Here are the results of the prediction:
Image | Prediction |
---|---|
Yield | Yield |
No entry | No entry |
Turn right ahead | Turn right ahead |
Road narrows on the right | Road narrows on the right |
Yield | Yield |
Speed limit (60km/h) | Speed limit (60km/h) |
The model was able to correctly guess 6 of the 6 traffic signs, which gives an accuracy of 100%. This compares favorably to the accuracy on the test set of 94.1%
The code for making predictions on my final model is located in the 33th cell of the Ipython notebook.

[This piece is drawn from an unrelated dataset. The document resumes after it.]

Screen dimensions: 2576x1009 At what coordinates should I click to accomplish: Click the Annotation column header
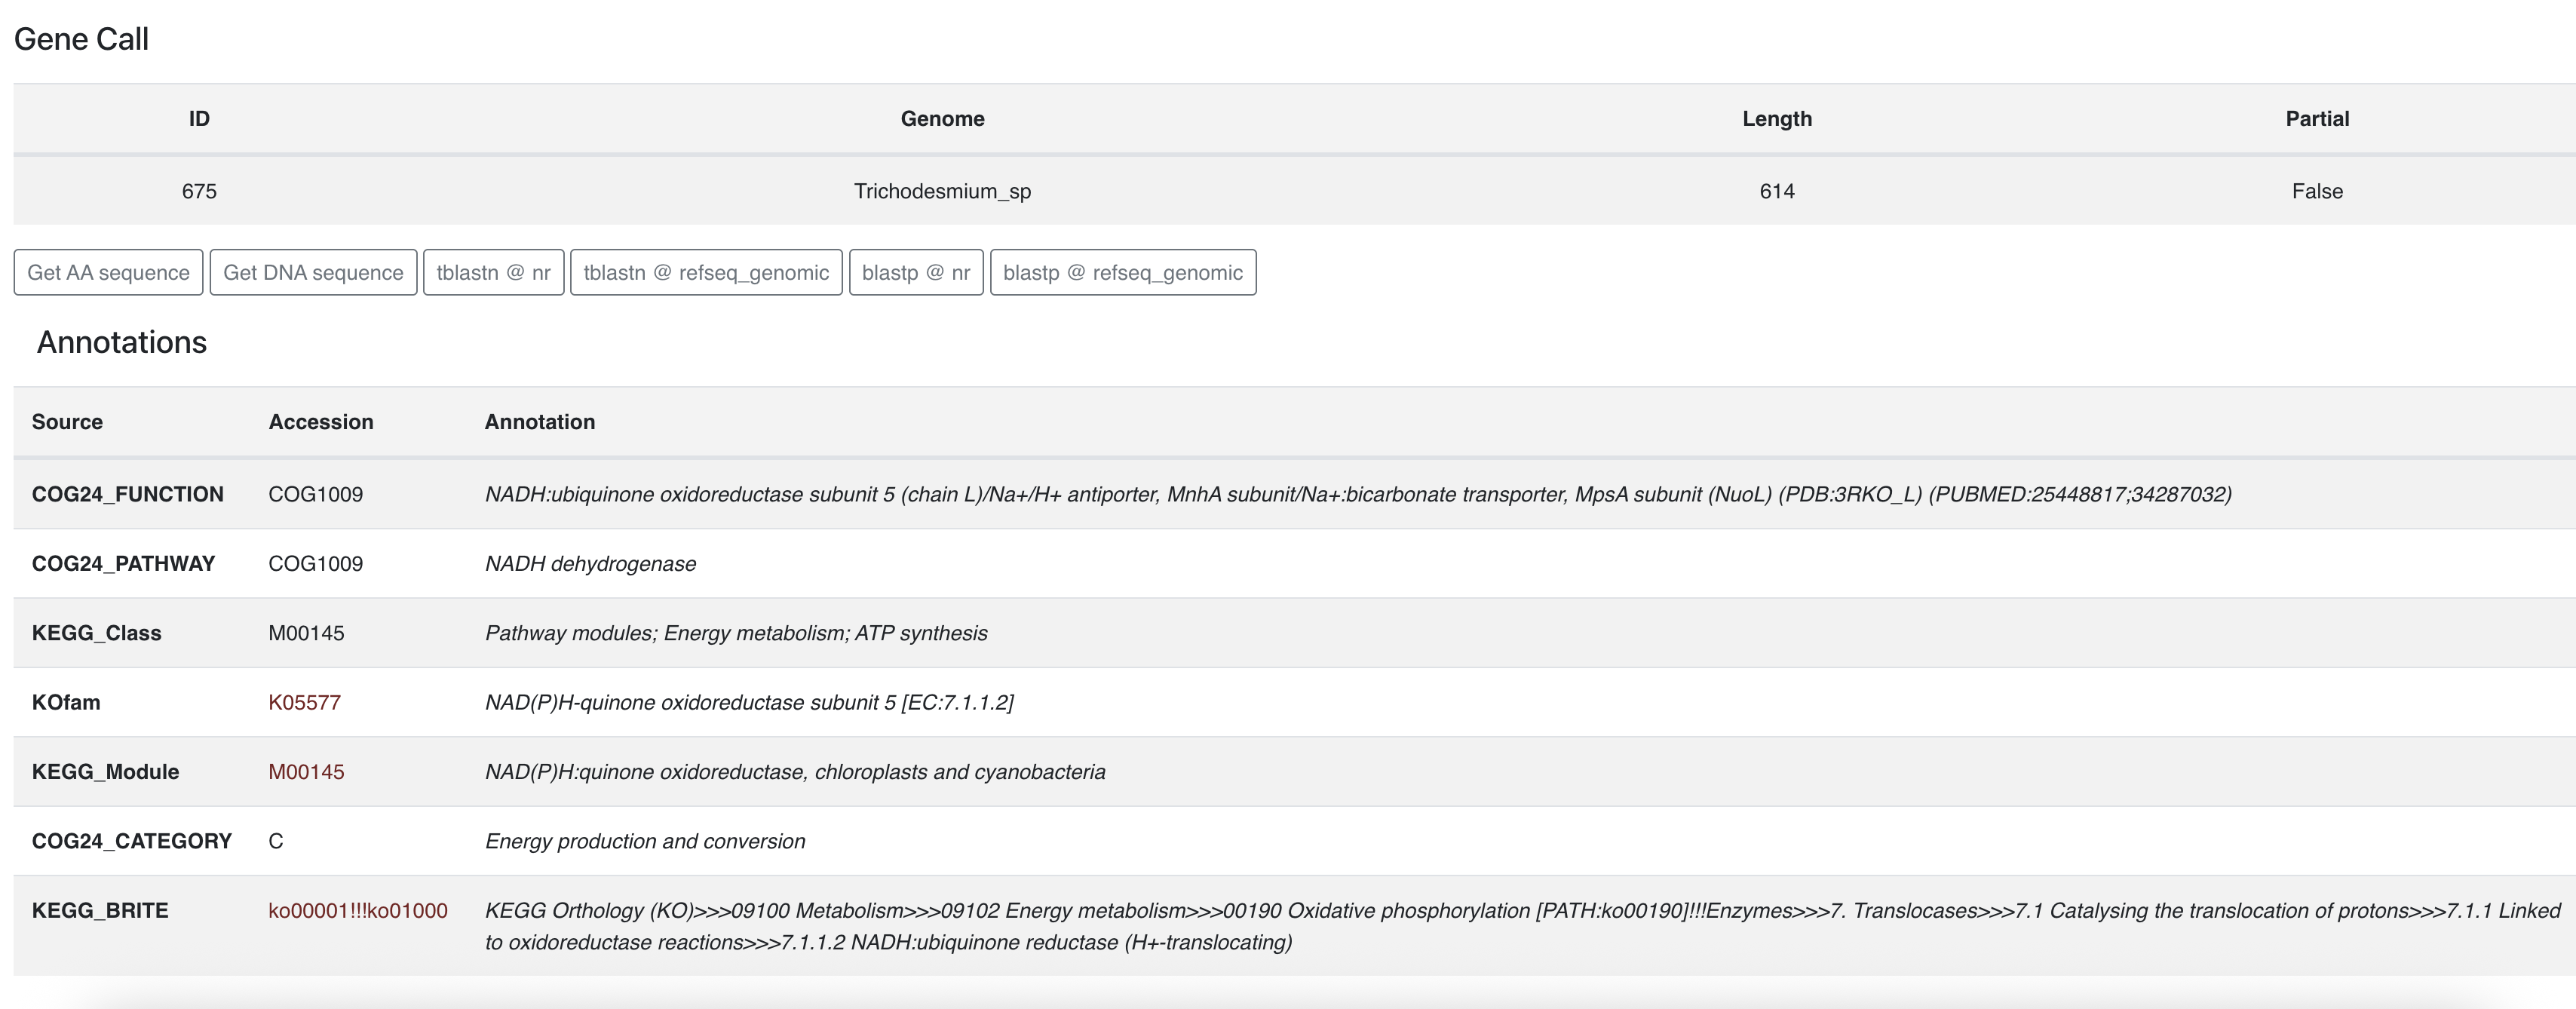click(x=539, y=422)
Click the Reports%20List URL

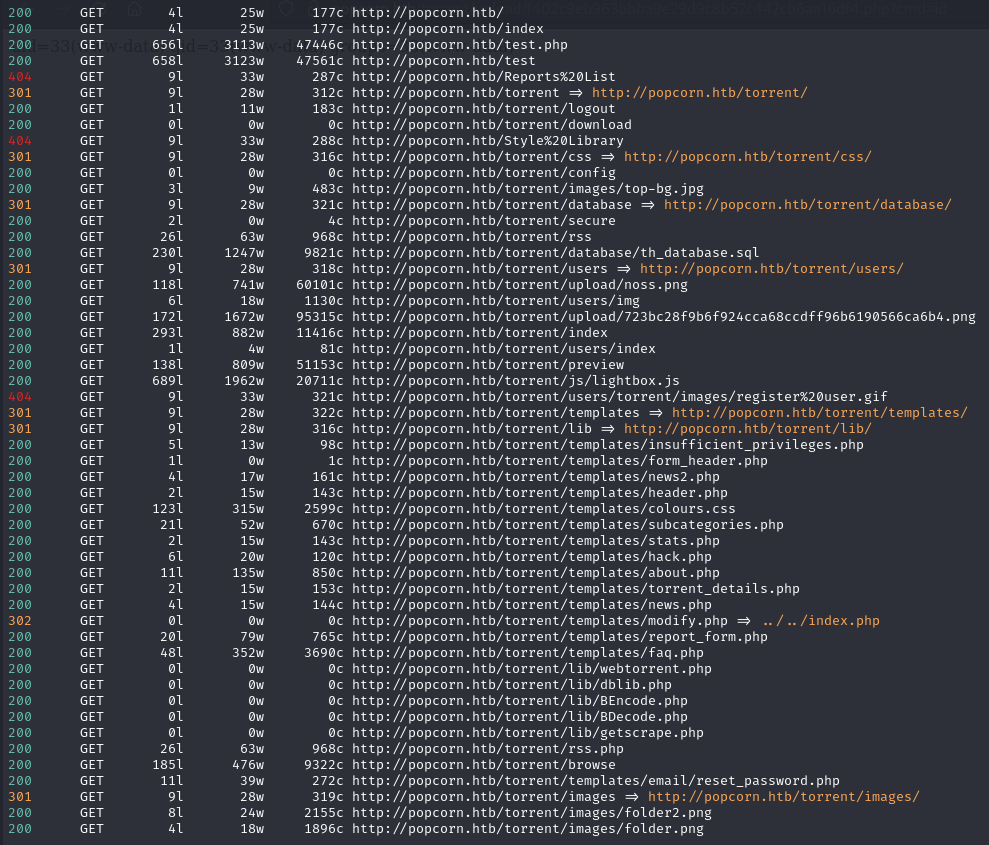(483, 77)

For the first image, the model is absolutely sure that this is a yield sign (probability of 1.0), and the image does contain a yield sign. The top five soft max probabilities were
Probability | Prediction |
---|---|
1.0 | Yield |
0.0 | Speed limit (20km/h) |
0.0 | Speed limit (30km/h) |
0.0 | Speed limit (50km/h) |
0.0 | Speed limit (60km/h) |
For the second image, the model is absolutely sure that this is a no entry sign (probability of 1.0), and the image does contain a no entry sign. The top five soft max probabilities were
Probability | Prediction |
---|---|
1.00000000e+00 | No entry |
1.58849149e-28 | Stop |
1.12626075e-32 | Roundabout mandatory |
6.28699791e-34 | Go straight or left |
6.83392467e-35 | Keep right |
For the third image, the model is absolutely sure that this is a Turn right ahead sign (probability of 1.0), and the image does contain a Turn right ahead sign. The top five soft max probabilities were
Probability | Prediction |
---|---|
1.00000000e+00 | Turn right ahead |
8.36154435e-09 | Ahead only |
4.27053564e-17 | Right of way at the next intersection |
7.30437704e-19 | Road work |
4.13292444e-19 | Yield |
For the fourth image, the model is pretty sure that this is a Road narrows on the right sign (probability of 0.99), and the image does contain a Road narrows on the right sign. The top five soft max probabilities were
Probability | Prediction |
---|---|
9.99971390e-01 | Road narrows on the right |
2.84816797e-05 | Children crossing |
6.20672722e-08 | Pedestrians |
7.05641166e-13 | Right of way at the next intersection |
1.22637252e-13 | Traffic signals |
For the fifth image, the model is absolutely sure that this is a Yield sign (probability of 1.0), and the image does contain a Yield sign. The top five soft max probabilities were
Probability | Prediction |
---|---|
1.0 | Yield |
0.0 | Speed limit (20km/h) |
0.0 | Speed limit (30km/h) |
0.0 | Speed limit (50km/h) |
0.0 | Speed limit (60km/h) |
For the sixth image, the model is absolutely sure that this is a Speed limit (60km/h) sign (probability of 1.0), and the image does contain a Speed limit (60km/h) sign. The top five soft max probabilities were
Probability | Prediction |
---|---|
1.00000000e+00 | Speed limit (60km/h) |
1.79725904e-13 | Speed limit (80km/h) |
1.41033235e-13 | Speed limit (50km/h) |
2.86833238e-21 | Turn left ahead |
9.85496641e-22 | Ahead only |
Visualization of the predictions with a bar charts:
The conv1 layer activation visualization shows that filters activate because of the shape of the sign (filter #9, #12, #14) and the arrow #4, #16, #23 and #26). There are filters which activate also on the background (#23, #26). That shows that the convnet learns on different aspects of the content and in later fully connected layers is able to compose these filter impressions into patterns that all images of a certain sign share. The more unique these pattern are, the more confident the network is in its predictions.